* ABOUT THIS TASK *
For every line in the entries that contains "event", show the whole line.
= Beginning of Section =
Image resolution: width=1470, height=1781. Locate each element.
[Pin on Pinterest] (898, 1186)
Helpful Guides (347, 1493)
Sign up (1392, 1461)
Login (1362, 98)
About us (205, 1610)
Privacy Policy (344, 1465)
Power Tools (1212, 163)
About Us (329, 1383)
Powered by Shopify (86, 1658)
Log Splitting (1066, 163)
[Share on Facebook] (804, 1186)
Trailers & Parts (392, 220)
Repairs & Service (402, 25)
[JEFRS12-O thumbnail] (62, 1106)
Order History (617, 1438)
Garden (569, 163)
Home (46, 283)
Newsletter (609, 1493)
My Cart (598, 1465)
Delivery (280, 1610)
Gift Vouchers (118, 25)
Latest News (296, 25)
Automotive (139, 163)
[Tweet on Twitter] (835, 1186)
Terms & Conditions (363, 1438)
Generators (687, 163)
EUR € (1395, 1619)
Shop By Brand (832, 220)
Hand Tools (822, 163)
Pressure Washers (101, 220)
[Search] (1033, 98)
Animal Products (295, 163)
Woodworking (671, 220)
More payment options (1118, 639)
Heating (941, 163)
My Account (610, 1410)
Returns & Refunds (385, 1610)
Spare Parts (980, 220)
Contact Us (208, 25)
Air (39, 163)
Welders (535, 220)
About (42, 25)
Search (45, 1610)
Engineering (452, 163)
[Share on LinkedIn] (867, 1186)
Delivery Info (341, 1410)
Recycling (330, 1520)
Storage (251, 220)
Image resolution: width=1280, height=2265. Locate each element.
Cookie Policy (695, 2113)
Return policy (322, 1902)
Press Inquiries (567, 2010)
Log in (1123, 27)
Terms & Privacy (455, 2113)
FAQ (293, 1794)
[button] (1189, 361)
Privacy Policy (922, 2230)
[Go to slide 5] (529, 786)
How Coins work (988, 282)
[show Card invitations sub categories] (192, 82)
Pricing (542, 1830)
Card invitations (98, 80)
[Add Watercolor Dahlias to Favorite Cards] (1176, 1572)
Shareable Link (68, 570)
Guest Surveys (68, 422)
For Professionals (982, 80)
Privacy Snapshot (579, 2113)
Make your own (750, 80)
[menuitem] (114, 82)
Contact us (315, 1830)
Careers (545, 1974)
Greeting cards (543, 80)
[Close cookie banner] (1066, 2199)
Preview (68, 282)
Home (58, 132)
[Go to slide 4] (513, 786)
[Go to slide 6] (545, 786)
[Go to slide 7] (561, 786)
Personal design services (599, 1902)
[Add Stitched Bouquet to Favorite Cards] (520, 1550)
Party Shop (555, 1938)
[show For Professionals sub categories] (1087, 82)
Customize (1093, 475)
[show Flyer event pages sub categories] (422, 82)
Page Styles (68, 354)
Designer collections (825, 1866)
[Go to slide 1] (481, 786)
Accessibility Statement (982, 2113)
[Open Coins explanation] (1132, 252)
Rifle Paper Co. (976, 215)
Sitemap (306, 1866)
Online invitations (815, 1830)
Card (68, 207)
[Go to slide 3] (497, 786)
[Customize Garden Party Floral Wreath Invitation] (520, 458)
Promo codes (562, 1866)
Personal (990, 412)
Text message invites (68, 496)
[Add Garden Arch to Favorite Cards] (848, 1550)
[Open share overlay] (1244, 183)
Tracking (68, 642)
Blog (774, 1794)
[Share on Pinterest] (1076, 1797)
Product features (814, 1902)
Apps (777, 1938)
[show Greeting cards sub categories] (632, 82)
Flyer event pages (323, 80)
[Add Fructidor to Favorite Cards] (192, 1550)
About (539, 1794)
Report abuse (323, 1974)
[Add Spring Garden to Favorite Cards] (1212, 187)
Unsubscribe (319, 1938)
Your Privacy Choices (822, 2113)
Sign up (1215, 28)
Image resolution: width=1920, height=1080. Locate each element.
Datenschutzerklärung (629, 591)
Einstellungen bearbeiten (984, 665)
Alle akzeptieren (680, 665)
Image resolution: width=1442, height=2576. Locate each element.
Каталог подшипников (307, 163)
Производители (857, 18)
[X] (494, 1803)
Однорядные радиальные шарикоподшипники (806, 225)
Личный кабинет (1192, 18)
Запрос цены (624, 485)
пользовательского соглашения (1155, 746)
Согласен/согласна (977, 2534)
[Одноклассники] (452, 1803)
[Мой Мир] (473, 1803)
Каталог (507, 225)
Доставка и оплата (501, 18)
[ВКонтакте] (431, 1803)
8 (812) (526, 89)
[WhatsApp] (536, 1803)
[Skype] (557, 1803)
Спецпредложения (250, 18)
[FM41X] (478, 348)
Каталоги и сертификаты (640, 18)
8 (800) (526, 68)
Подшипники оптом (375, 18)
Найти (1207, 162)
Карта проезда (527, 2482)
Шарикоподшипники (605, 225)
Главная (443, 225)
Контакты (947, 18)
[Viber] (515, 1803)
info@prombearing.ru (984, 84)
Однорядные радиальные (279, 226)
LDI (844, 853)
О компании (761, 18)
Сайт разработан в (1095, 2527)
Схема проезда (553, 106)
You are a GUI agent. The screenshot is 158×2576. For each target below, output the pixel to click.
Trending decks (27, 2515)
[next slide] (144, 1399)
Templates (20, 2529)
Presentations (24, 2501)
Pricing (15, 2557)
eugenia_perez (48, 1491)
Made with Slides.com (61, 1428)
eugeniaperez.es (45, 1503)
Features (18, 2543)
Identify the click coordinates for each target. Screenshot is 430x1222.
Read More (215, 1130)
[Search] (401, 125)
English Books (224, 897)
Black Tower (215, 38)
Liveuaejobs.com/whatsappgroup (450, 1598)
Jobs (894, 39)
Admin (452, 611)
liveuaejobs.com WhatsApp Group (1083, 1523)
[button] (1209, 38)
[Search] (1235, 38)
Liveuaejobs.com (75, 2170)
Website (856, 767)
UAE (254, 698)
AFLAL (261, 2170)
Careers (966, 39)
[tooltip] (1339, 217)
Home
= End of Section =
* SOLUTION FOR THIS TASK *
[show Flyer event pages sub categories] (422, 82)
Flyer event pages (323, 80)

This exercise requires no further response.